Text extract
⟨

January 9, 2018 TO: ICI Global Brexit Task Force
ICI Global EU Capital Markets Union Task Force
ICI Global Regulated Funds Committee RE: European Commission Issues Legislative Proposals for a New Prudential Regime for Investment Firms

 

On December 20, 2017 the European Commission (EC) published a proposal for a regulation[1] and a proposal for a directive[2] to amend the current European Union (EU) prudential rules for investment firms (the proposals).

These legislative proposals follow from the European Banking Authority’s (EBA) Opinion and related report containing final recommendations for the EC regarding the design and calibration of a new prudential framework for EU investment firms.[3]

If adopted by both the co-legislators, these legislative texts would design the following framework:

Removing most investment firms from the scope of the banking prudential regime

The proposals seek to amend the Capital Requirements Directive (CRD) and the Capital Requirements Regulation (CRR) to remove most investment firms from their scope. Indeed, the purpose of the initiative is to remove investment firms from the complex and disproportionate application of a framework which was designed to capture the risks of banks, and base their prudential requirements on the specific and most relevant risks they pose for customers and markets. Investment firms which are part of a banking group will remain subject to the provisions in the CRR/CRD framework which are relevant for the banking group, such as the rules on prudential consolidation.

⟩

Problem
Transcribe the passage of the memo on the new EU prudential regime for investment firms between "Removing most investment" and "on prudential consolidation.", inclusive.

Recorded data
⟨

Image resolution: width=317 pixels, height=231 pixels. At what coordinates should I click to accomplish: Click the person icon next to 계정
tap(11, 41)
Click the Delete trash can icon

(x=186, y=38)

⟩

Task output
Removing most investment firms from the scope of the banking prudential regime

The proposals seek to amend the Capital Requirements Directive (CRD) and the Capital Requirements Regulation (CRR) to remove most investment firms from their scope. Indeed, the purpose of the initiative is to remove investment firms from the complex and disproportionate application of a framework which was designed to capture the risks of banks, and base their prudential requirements on the specific and most relevant risks they pose for customers and markets. Investment firms which are part of a banking group will remain subject to the provisions in the CRR/CRD framework which are relevant for the banking group, such as the rules on prudential consolidation.